NU Localization via Wi-Fi through RSSI/BSSID Pair Training
Timeline: Fall 2025
Location: Boston, MA, USA
Skills:
For the final project in the Robotics Sensing & Navigation (EECE 5554) course at Northeastern University, I worked with two peers to develop a Wi-Fi localization system using RSSI/BSSID Pair Training.
I worked on the development, implementation, and evaluation of learning-based localization methods to estimate planar position from WiFi signal data. This involved,
- Designing regression models that take BSSID-indexed RSSI measurements as inputs and output estimated (x, y) coordinates
- Implementing these models as a ROS2 prediction node that integrates with the system-wide sensing and filtering pipeline
- Performing data analysis and quantitative evaluation to assess localization accuracy and system efficacy
My other 2 team members, Jack and Ben, focused on complementary system components like the Sensing and Filtering aspects of the pipeline. This included the ROS2 Wi-Fi driver, custom message definitions, low-pass filtering of raw RSSI measurements, and Kalman filtering for temporal smoothing. My development of the core inference layer of the localization system is wrapped in a ROS2 Python Node with a regression training Python script.
I followed a process of analysing the data, experimenting with various models, and producing the necessary results for filtering.
Sensing Modality Data Challenges:
- High dimensionality & sparsity: Only a subset of all the access points for each Wi-Fi scan
- Measurement noise & temporal variability
- Nonlinear spatial relationships Despite these challenges, Wi-Fi was chosen for its infrastructure-free and low-cost sensing capabilities.
Data Representation + Preprocessing
Wi-Fi scans recorded consisted of variable-length access point observations, which are incompatible with standard regression models. To address this, I used a fixed-dimensional representation indexed by BSSID. I used mean imputation to handle the missing RSSI values. As a result, the consistently observed access points were incorporated into the model. I also implemented a variance-based feature selection to remove access points with low informational content.
Candidate Modeling Approaches
I implemented 3 approaches, each with increasing complexity.
- Lazy learning or fingerprinting: Evaluated as an initial baseline due to their simplicity but they scaled poorly with dataset size and did not provide reasonable estimates. Downstream probabilistic filtering was probably necessary to address accuracy concerns in the training dataset.

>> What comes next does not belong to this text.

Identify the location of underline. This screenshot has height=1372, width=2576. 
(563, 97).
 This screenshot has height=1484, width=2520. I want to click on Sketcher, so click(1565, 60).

- Gaussian Process Regression (GPR): Trained a single multi-output GP and observed its ability to model nonlinear relationships while quantifying predictive uncertainty.
- Multi-output regression formulations using GPR: Two independent GPs, one for each spatial dimension (x, y), which yielded the highest predictive accuracy.
Results
Gaussian Process Regression, when combined with structural preprocessing and careful kernel design, was shown to be well-suited for Wi-Fi-based indoor localization. We successfully achieved 2-Dimensional localization with sufficiently accurate position estimates.
Please note that GenAI was used to debug and help develop this regression, as this project was my first introduction to Machine Learning. I used it as an opportunity to learn as much as I could while keeping up with the rapid development timeline.